Artificial Intelligence 21 min read

How OAG Shrinks a Million‑Token Ontology to 11% While Keeping LLM Reasoning Power

This article presents the OAG (Ontology‑Augmented Generation) architecture, which uses a three‑stage pipeline of semantic filtering, graph‑based path pruning, and format conversion to compress enterprise‑scale ontologies by up to 89% of tokens while limiting inference accuracy loss to around 3% and adding only ~240 ms latency.

AsiaInfo Technology: New Tech Exploration

Apr 9, 2026

How OAG Shrinks a Million‑Token Ontology to 11% While Keeping LLM Reasoning Power

Introduction

Enterprise knowledge ontologies often reach millions of characters, far exceeding the context window of large language models (LLMs). Injecting the full ontology is neither economical nor scalable, and most inference tasks only need a small subset of the knowledge. OAG (Ontology‑Augmented Generation) addresses this by dynamically extracting the minimal required sub‑ontology for each query.

EXCERPTED RECORDS:
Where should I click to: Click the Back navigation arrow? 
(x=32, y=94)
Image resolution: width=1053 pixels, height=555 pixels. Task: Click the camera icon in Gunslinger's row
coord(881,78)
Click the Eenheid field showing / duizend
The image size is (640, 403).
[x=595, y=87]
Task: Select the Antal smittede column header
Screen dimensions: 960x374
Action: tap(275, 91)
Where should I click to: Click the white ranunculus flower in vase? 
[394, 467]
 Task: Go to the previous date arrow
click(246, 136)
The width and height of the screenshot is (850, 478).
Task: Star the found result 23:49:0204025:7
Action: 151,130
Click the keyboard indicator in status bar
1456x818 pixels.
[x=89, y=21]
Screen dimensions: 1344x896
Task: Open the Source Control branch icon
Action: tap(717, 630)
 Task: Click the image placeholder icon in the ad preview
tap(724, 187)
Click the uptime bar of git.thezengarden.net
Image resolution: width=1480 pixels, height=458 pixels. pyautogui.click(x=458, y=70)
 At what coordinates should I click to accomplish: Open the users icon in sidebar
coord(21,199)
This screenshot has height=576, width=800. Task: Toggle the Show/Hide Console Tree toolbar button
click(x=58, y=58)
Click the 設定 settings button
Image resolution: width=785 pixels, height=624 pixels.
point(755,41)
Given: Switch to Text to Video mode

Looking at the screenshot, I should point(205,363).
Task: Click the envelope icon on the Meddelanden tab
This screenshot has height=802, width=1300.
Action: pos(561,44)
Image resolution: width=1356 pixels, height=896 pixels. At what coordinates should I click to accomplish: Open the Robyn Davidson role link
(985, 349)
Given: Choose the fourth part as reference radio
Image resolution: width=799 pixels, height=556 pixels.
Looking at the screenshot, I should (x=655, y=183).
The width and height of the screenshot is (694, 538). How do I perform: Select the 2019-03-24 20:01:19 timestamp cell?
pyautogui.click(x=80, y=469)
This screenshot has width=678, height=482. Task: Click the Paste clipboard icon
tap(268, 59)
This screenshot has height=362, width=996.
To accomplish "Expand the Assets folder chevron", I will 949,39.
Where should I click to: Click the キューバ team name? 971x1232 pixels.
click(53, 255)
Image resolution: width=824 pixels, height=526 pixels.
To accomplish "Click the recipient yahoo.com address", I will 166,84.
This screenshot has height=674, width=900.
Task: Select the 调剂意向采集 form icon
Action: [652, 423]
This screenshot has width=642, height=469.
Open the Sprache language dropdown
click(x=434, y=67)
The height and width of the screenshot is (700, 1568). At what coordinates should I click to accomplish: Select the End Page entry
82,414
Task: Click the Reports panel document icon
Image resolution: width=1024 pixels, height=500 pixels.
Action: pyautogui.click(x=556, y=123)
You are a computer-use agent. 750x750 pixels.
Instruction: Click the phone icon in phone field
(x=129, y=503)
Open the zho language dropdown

REQUIRED TASKS:
**1)** Answer from the OAG article:
(a) What are the three stages of the pipeline?
(b) About how much latency does the architecture add?
(c) According to the introduction, how much of the knowledge do most inference tasks need?
**2)** Put this sentence from the OAG article into Spanish: "Injecting the full ontology is neither economical nor scalable, and most inference tasks only need a small subset of the knowledge."
**3)** From the OAG article, extract the passage starting with "AsiaInfo Technology: New" and going on through "for each query.".
Use only the OAG article to answer.

OUTPUTS BY TASK:
**1)**
(a) Semantic filtering, graph-based path pruning, and format conversion.
(b) About 240 ms.
(c) Only a small subset of the knowledge.

**2)** Inyectar la ontología completa no es ni económico ni escalable, y la mayoría de las tareas de inferencia solo necesitan un pequeño subconjunto del conocimiento.

**3)**
AsiaInfo Technology: New Tech Exploration

Apr 9, 2026

How OAG Shrinks a Million‑Token Ontology to 11% While Keeping LLM Reasoning Power

Introduction

Enterprise knowledge ontologies often reach millions of characters, far exceeding the context window of large language models (LLMs). Injecting the full ontology is neither economical nor scalable, and most inference tasks only need a small subset of the knowledge. OAG (Ontology‑Augmented Generation) addresses this by dynamically extracting the minimal required sub‑ontology for each query.